Business Opportunities in the Rapidly Growing Climate Adaptation and Resiliency Sector
Our Call: Capstone first wrote in January 2020 that the nascent climate adaptation and resiliency sector will experience double-digit growth in the next five years, with sustained multiyear demand cycles. The increase in resiliency spending presents burgeoning opportunities for firms across a growing number of sectors, including the data, flood protection, materials, and engineering, procurement, and construction (EPC) arenas.

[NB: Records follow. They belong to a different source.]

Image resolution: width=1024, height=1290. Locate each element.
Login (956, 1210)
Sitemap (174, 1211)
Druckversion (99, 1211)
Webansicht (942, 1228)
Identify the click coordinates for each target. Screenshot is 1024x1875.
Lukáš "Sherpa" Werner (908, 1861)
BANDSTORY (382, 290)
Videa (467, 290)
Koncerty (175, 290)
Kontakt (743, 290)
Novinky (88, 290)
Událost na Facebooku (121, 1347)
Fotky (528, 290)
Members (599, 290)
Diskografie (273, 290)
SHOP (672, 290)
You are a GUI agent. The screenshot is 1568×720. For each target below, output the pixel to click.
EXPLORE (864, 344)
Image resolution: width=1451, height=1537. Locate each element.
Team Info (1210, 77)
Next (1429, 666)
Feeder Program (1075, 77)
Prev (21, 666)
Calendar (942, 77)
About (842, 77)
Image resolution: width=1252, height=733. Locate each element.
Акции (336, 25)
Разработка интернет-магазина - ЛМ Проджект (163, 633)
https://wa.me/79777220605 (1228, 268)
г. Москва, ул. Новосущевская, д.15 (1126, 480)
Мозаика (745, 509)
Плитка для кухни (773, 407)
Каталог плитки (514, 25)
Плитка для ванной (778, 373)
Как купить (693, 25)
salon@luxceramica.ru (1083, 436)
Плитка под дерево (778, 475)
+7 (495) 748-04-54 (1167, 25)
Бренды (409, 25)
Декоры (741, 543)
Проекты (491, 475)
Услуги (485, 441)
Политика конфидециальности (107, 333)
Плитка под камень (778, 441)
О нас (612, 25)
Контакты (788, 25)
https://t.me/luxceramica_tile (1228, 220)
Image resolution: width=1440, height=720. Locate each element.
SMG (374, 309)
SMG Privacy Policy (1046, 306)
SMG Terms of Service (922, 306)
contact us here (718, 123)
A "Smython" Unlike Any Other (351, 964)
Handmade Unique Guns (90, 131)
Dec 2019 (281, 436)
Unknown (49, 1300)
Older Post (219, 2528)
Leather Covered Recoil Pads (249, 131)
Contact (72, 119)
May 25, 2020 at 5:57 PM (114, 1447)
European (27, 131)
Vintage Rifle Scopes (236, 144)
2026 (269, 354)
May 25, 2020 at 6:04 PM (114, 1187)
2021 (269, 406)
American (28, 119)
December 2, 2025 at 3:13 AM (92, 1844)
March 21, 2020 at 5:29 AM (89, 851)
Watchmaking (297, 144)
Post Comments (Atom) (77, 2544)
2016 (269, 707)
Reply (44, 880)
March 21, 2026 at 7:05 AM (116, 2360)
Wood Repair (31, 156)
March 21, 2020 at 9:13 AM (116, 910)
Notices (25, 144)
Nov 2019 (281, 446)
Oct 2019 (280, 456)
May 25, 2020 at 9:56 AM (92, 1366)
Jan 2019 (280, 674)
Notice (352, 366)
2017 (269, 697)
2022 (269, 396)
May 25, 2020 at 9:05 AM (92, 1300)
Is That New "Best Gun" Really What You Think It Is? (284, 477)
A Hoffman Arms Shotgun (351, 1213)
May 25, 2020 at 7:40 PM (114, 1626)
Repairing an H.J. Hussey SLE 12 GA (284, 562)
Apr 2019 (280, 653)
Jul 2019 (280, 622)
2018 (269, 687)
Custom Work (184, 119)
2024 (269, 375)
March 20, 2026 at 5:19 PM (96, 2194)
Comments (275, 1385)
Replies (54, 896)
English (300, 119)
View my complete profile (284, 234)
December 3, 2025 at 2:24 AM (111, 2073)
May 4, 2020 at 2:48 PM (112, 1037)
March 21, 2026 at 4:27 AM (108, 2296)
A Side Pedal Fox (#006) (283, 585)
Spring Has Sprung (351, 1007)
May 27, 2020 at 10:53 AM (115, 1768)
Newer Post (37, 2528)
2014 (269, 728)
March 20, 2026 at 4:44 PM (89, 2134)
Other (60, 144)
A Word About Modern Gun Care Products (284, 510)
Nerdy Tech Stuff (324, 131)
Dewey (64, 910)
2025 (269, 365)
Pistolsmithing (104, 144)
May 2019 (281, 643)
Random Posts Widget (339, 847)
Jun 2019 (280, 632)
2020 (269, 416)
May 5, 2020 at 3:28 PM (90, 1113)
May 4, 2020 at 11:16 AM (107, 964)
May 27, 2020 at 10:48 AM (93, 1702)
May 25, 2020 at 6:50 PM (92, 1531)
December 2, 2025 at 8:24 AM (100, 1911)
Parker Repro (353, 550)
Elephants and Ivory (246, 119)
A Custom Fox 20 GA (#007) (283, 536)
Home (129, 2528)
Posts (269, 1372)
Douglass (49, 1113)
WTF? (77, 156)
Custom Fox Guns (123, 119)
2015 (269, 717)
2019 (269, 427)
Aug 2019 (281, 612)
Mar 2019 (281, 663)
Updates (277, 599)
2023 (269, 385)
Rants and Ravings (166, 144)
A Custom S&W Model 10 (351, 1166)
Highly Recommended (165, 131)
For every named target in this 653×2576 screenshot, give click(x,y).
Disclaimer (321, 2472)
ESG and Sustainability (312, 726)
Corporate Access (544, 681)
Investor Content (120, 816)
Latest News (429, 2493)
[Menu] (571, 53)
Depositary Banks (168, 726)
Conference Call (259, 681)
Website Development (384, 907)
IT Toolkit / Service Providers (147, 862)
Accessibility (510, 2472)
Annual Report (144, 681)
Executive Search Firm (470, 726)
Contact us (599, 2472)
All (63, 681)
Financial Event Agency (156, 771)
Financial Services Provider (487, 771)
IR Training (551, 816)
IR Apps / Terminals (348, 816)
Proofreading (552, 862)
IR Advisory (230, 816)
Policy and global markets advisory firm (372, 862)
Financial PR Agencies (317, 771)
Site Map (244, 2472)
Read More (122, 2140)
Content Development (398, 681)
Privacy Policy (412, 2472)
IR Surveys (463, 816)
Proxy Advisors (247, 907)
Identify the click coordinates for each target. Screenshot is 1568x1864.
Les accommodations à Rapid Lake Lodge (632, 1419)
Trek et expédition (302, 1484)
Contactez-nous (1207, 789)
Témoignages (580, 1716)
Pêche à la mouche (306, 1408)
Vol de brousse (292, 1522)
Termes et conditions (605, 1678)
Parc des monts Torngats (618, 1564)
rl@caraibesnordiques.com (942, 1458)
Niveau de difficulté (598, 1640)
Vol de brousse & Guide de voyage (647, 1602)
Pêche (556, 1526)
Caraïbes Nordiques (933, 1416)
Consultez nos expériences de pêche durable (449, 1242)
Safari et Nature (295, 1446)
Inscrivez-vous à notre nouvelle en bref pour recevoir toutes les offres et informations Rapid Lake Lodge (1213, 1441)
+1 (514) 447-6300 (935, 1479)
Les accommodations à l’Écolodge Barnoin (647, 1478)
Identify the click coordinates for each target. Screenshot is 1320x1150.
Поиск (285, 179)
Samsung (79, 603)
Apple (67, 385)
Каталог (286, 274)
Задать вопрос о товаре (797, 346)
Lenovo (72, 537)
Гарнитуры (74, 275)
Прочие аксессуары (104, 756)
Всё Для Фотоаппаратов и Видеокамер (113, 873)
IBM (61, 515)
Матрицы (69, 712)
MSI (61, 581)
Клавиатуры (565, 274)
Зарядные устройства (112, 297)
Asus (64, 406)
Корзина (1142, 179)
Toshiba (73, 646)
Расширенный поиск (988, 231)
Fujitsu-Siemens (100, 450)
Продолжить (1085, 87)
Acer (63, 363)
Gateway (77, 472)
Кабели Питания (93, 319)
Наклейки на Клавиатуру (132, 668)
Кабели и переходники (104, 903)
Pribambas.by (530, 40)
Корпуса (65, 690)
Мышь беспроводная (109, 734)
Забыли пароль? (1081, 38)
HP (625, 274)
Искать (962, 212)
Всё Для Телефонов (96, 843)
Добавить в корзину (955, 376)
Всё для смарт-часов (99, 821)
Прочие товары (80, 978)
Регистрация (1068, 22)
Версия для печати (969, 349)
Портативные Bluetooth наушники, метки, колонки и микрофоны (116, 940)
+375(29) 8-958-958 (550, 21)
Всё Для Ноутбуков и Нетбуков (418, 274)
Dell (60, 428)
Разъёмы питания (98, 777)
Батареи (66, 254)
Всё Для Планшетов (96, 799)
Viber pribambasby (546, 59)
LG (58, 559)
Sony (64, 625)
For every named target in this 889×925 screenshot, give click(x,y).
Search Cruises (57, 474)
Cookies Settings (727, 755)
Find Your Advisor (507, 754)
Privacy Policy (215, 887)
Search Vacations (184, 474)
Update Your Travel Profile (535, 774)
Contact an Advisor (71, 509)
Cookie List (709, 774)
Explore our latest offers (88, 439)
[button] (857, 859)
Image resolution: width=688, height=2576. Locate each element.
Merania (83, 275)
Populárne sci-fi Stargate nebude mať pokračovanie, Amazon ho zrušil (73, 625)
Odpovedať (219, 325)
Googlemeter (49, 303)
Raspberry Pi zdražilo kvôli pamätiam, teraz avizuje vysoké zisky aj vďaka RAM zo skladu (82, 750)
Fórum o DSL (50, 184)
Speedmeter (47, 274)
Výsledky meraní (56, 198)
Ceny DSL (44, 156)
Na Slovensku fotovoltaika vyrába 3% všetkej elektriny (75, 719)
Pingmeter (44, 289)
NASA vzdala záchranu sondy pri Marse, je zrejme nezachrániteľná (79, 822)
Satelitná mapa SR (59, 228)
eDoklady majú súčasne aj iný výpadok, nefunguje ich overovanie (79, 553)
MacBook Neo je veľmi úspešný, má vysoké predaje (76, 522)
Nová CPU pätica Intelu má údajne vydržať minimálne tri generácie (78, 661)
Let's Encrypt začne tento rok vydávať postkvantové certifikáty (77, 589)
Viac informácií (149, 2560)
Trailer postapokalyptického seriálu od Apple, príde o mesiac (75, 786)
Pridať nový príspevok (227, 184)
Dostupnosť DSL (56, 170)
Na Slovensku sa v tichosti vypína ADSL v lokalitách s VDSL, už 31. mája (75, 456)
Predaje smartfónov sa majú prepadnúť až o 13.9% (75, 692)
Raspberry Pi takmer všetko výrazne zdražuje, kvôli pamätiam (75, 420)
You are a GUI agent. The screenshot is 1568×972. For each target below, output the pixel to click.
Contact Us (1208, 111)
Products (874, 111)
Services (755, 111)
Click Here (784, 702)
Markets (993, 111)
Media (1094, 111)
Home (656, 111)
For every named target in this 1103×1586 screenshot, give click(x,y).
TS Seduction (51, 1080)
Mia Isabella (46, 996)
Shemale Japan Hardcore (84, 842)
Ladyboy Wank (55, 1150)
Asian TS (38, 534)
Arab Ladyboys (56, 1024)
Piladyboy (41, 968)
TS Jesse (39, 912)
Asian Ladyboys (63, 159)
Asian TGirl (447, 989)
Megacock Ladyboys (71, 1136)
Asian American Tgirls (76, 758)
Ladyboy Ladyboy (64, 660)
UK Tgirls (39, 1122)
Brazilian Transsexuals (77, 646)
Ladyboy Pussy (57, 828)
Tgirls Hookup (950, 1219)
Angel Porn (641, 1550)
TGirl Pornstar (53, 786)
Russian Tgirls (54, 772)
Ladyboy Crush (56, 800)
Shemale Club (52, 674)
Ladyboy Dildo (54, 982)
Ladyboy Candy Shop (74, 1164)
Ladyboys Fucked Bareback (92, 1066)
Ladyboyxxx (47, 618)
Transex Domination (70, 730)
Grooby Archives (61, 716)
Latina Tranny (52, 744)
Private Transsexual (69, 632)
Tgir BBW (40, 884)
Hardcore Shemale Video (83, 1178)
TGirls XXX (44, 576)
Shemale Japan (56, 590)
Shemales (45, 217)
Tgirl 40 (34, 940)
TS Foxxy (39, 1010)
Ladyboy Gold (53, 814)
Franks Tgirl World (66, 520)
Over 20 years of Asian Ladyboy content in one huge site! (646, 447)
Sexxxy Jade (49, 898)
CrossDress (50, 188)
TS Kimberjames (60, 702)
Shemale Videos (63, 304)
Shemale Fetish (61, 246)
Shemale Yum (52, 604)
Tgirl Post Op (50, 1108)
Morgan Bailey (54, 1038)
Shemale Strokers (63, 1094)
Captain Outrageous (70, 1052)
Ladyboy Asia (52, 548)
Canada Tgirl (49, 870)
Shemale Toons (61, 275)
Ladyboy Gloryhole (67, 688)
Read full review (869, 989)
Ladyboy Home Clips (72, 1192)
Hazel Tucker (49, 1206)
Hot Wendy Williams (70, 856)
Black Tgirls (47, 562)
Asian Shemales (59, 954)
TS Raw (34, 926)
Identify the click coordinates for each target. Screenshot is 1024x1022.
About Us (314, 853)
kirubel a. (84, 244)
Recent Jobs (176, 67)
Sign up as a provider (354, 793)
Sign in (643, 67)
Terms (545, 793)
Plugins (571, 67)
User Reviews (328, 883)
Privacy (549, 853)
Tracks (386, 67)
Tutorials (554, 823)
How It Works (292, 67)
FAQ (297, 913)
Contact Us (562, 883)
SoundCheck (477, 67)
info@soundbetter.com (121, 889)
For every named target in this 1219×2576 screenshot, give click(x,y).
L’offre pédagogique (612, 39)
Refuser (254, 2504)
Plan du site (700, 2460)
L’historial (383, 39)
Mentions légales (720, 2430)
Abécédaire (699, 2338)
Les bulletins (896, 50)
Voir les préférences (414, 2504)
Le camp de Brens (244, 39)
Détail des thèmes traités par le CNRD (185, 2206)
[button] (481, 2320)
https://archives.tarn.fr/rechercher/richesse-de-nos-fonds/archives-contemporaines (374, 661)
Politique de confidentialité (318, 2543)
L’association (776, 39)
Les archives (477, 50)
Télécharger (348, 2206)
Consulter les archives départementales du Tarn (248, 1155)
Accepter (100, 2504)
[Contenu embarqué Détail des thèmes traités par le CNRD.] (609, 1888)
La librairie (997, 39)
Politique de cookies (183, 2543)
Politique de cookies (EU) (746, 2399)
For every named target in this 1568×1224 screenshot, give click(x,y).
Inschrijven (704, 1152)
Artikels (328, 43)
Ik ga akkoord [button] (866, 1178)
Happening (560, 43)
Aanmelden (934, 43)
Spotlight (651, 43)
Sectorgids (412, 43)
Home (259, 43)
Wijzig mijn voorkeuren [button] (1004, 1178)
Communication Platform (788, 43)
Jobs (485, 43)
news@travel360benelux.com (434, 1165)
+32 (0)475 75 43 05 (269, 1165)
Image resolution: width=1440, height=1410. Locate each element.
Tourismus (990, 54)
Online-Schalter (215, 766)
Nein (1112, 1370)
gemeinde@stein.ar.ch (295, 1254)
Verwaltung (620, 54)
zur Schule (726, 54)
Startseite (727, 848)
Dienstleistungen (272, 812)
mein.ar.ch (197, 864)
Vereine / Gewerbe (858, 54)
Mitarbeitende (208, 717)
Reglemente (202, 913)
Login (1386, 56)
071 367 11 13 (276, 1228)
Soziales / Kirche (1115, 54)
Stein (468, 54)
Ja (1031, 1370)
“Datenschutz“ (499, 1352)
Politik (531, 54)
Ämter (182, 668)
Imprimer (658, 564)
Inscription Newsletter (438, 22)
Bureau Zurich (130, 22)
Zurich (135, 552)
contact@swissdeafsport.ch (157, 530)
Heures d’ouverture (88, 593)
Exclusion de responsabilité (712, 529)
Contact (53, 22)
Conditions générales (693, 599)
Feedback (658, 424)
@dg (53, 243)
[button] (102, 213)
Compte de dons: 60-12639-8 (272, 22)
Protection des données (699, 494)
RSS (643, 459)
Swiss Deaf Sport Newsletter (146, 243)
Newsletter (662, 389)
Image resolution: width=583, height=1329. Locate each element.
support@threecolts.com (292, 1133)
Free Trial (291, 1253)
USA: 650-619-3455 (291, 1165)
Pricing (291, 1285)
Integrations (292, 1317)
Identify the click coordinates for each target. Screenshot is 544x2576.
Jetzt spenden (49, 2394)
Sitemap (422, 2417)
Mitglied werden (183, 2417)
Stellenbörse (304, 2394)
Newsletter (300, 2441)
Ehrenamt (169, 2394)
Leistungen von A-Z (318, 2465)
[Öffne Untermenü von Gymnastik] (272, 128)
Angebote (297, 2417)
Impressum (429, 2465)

Background: The persistent and growing threat of flooding, sea-level rise, and stronger and more frequent storms is causing communities across the US to throw out its old flood prediction models, reset zoning and building codes, and broadly reconsider the risks and opportunities of its built environments. The near-term drivers of climate change are largely locked in. As such, the risks associated with climate change will likely intensify, providing an opportunity for the adaptation and resiliency sector across the value chain to grow rapidly, including an estimated $2 billion current annual spend in front-end consulting and project design alone. Established companies and innovative new firms in diverse sectors from mapping and risk modeling to rapidly deployable floodwalls and permeable pavements are well-positioned for growth, as demand for these services is increasingly legislated and appropriated at the federal, state, and local levels.
Our Rationale: The business case for pre-disaster adaptation and resiliency investment is strengthening around the US and across levels of government. Importantly, a strong federal commitment to action on climate change is not a prerequisite for growth in this space. This is fundamentally a state and local growth story, with cities and counties making up half of the total demand for these services. Legislation is increasingly bipartisan, with meaningful efforts underway across the country, from Texas and Florida to California and New York.
Our Process: We conducted a rigorous review of the public record of existing and proposed regulation and legislation at the federal, state, and local levels. We combined this research with targeted conversations with relevant regulators, policymakers, and other stakeholders to assess investment risks and opportunities.
The Outcome: A couple of weeks after we published our research, House Democrats introduced a major infrastructure proposal for 2020 and their climate bill called the CLEAN Future Act. The draft included requirements for key areas of the economy to “bake in” considerations of adaptation and resiliency to extreme weather events, sea-level rise, and other climate-driven concerns. We expect to see additional legislative efforts at the federal, state, and local levels in the coming years.